The CI Pipeline That Was One Push Away From Catastrophe
The third layer of this particular infrastructure disaster was a CI/CD pipeline that would run terraform apply -auto-approve directly on a push to main. No plan artifact saved for review. No approval gate. No diff visible to anyone before changes hit production. Just: commit, push, apply. This kind of pipeline is itself a form of Terraform spaghetti — process debt layered on top of code debt.
This is more common than the DevOps community wants to acknowledge. Speed pressure and the desire to eliminate friction lead teams to strip out guardrails that feel like overhead — until the day they aren’t overhead anymore.

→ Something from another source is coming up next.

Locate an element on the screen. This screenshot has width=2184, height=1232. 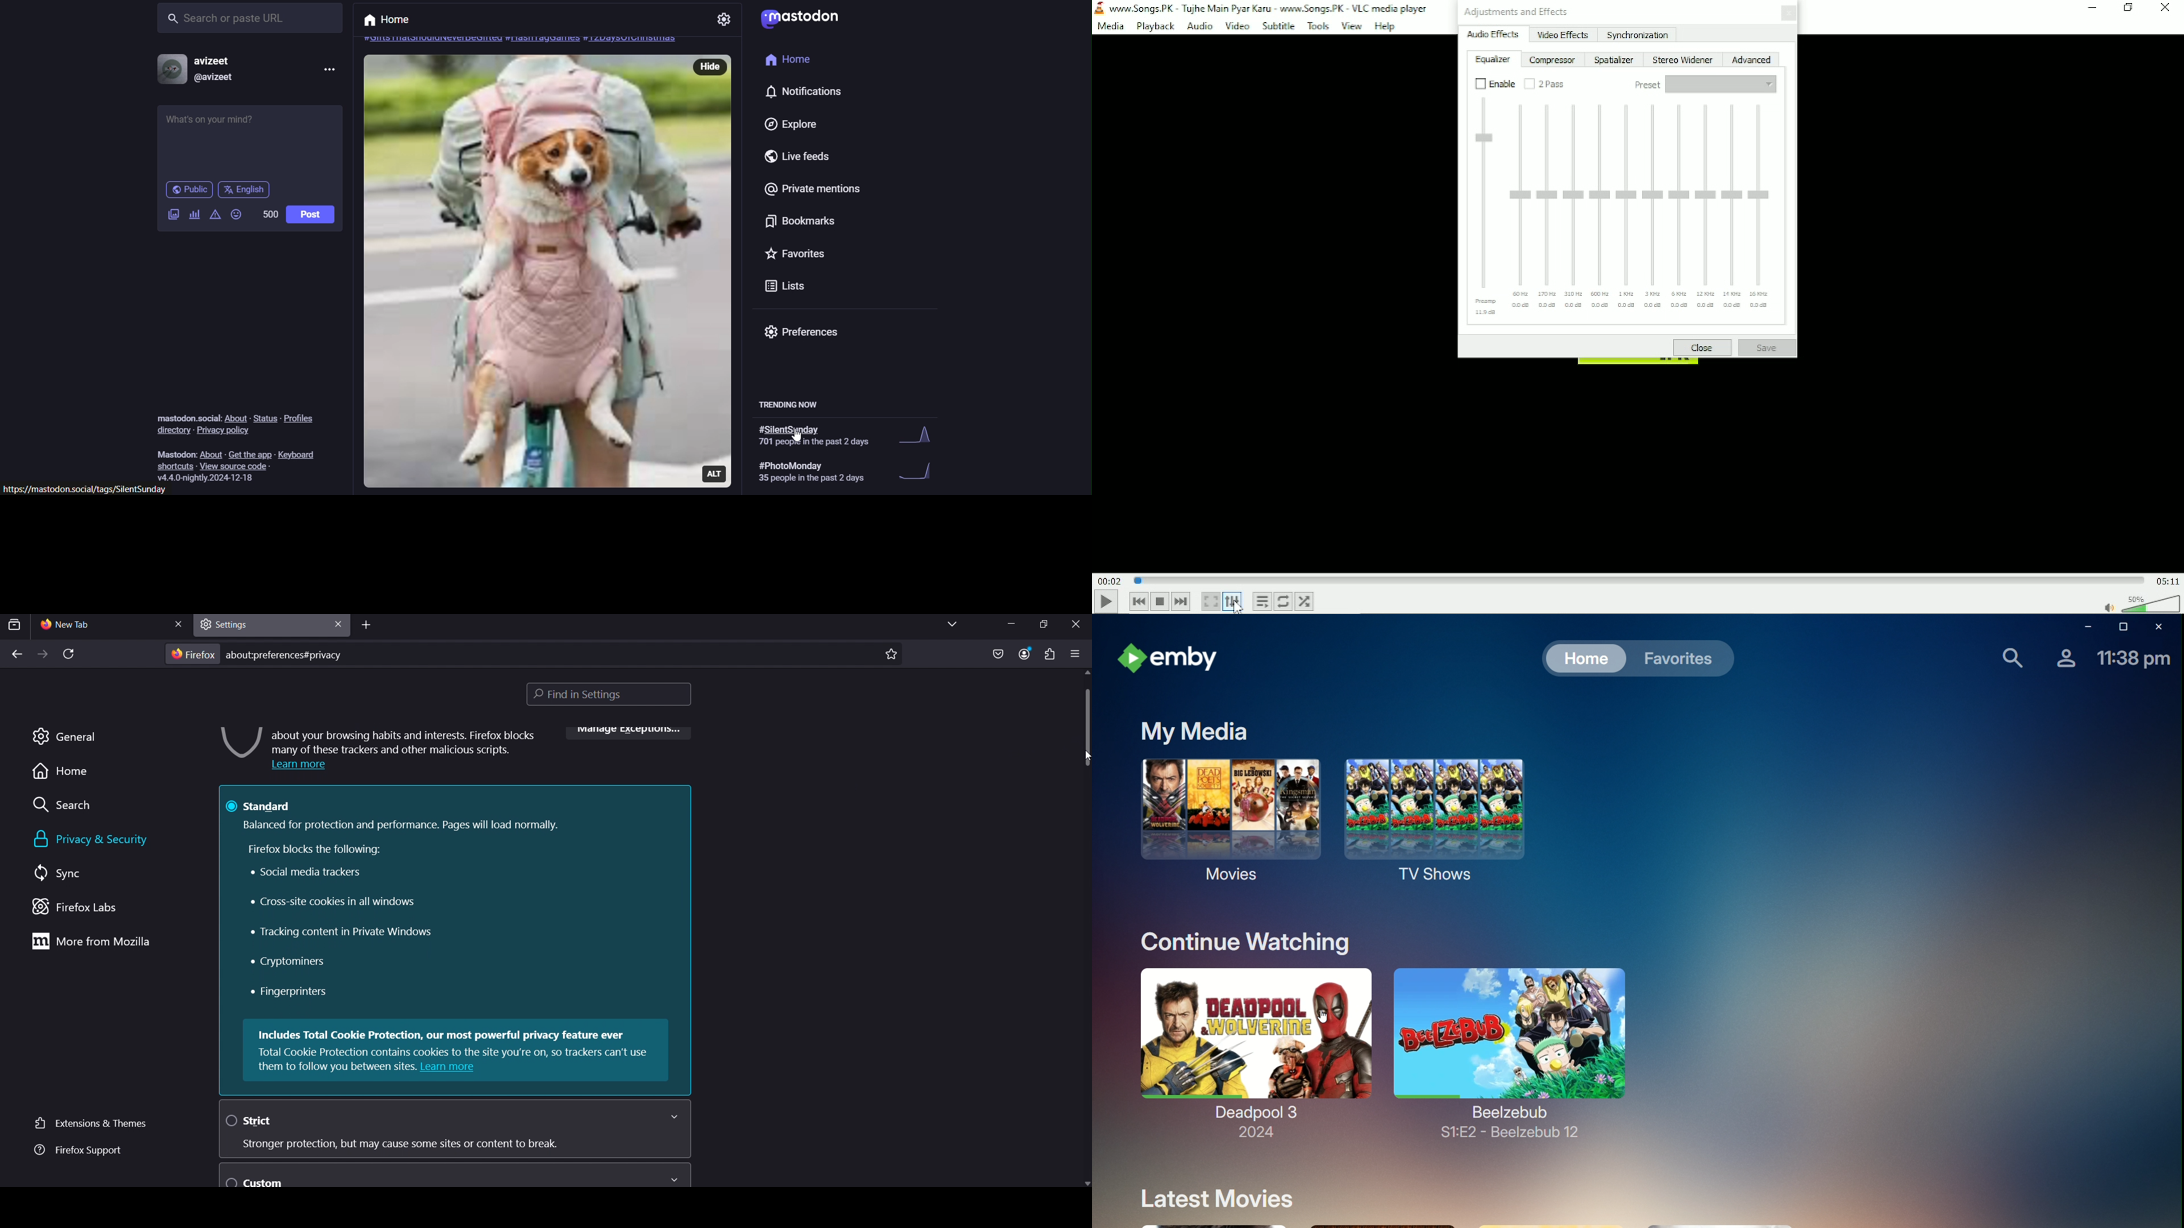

The replacement workflow follows a pattern that’s become something of a standard in mature platform engineering teams. Pull requests trigger a terraform plan that saves its output as an artifact and posts a summary directly as a PR comment. Reviewers can see exactly what will change before approving anything. The apply step, when it runs on merge to main, uses that saved plan artifact rather than re-planning — which closes the window where infrastructure state could change between review and apply. It’s not complicated. It’s just disciplined.
What This Really Tells Us About Platform Engineering Debt
Sundarmurthy’s story isn’t really about Terraform — it’s about what happens when infrastructure tooling outpaces an organisation’s capacity to govern it. Terraform hit 1.0 in 2021, but teams have been running production infrastructure on it since 2014. That’s a decade of accumulated patterns, and a significant portion of those patterns were written by people who’ve since left, under pressure, without documentation, in codebases that were never designed to survive organisational churn. The resulting Terraform spaghetti is less a failure of individual engineers and more a failure of the systems and cultures surrounding them.
The tooling has matured considerably — OpenTofu’s emergence as an open-source Terraform fork, the growth of tools like Terragrunt and Atlantis for workflow management, and HashiCorp’s own Terraform Cloud all offer better guardrails than existed when most of this Terraform spaghetti was written. But tooling alone doesn’t fix a culture that treats infrastructure code as a second-class citizen relative to application code.
The engineers who’ll be opening these repositories in 2027 are already being set up to fail by decisions being made right now. The question isn’t whether your infrastructure will accumulate debt — it’s whether you’re building systems that make that debt visible and manageable before someone has to do state surgery at 2 AM with a VP watching over their shoulder.